L’action de Rogue One se situe peu de temps (très peu de temps même) avant Un Nouvel Espoir (alias l’épisode IV de la Guerre des Étoiles, chronologiquement le premier sorti en 1977).

 

 

Des années plus tôt, Galen Erso (Mads Mikkelsen), un brillant ingénieur est retrouvé et recruté « de force » par l’Empire et en particulier par le Directeur Krennic (Ben Mendelson), un ancien ami ( ?) pour venir achevé ce qu’il avait commencé quelques années auparavant en tant que scientifique de l’Empire : la destructrice Étoile de la Mort (dont les premiers plans sont aperçus à la fin de l’épisode III).
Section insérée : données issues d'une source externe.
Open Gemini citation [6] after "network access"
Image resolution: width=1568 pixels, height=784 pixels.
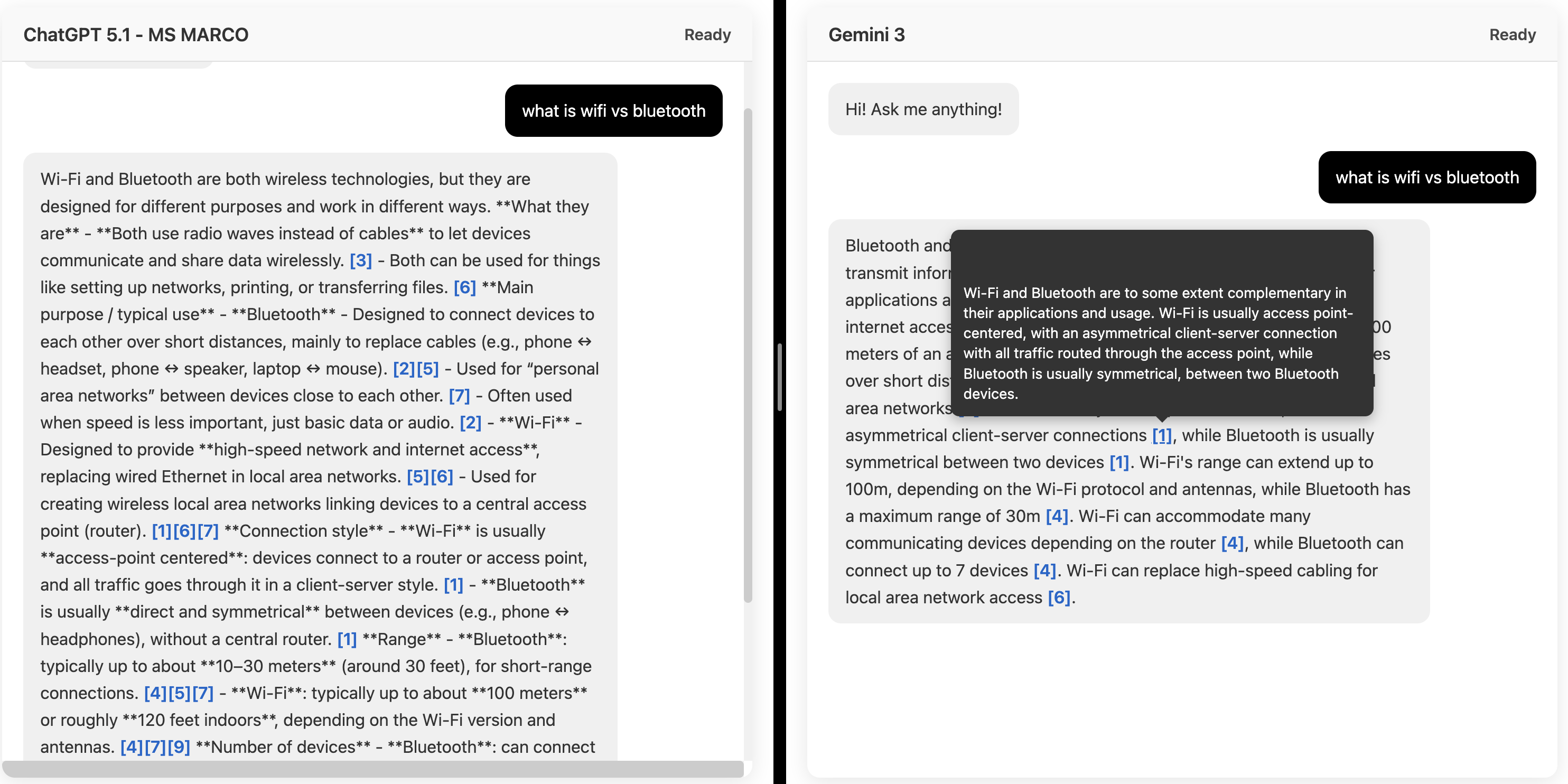1059,598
De fait Galen avait déserté l’Empire avec sa famille. Il abandonne derrière lui sa jeune fille Jyn Erso (Felicity Jones) qui réussit à échapper aux Impériaux et se réfugie auprès du rebelle indépendant Saw Gerrera (Forect Whitaker).

 

 

Retour au présent, le capitaine rebelle Cassian Andor (Diego Luna) aux ordres du conseil dont Mon Mothma (Gennevieve O’Reilly) a pour mission de retrouver un pilote impérial déserteur qui détiendrait des informations sur une arme redoutable mise au point par l’Empire. Bodhi Rook (Riz Ahmed), le pilote en question, s’est rendu sur la planète Lah’mu pour contacter Gerrera ami de Galen. Toutefois et bien qu’il soit un rebelle, Gerrera est méfiant, vindicatif et assez particulier ; pour l’approcher et gagner sa confiance, il faut donc un laissez-passer à Cassian et son droïde K-2SO qu’ils vont trouver en la personne de Jyn, devenue adulte et actuellement emprisonnée.  Au passage, deux autres personnes se joindront à leur quête : Baze Malbus (Jiang Wen) qui a un faible pour les armes lourdes et son ami Chirrut Imwe (Donnie Yen), un adepte mineur de la force qui s’en sert pour compenser sa cécité.

 

 

Ensemble, ils vont partir en quête des fameux plans de l’Étoile Noire d’une planète à une autre ; ces fameux plans qui serviront d’introduction à un Nouvel Espoir via Leia Organa et R2D2.

 

Rogue One est un Spin off sans en être un, puisqu’il s’emboîte très parfaitement dans la série des 6 premiers films, (bien mieux que le 7 en fait), mais bien sûr en utilisant de nouveaux personnages pour ce one shot – aucun Rogue Two n’est prévu.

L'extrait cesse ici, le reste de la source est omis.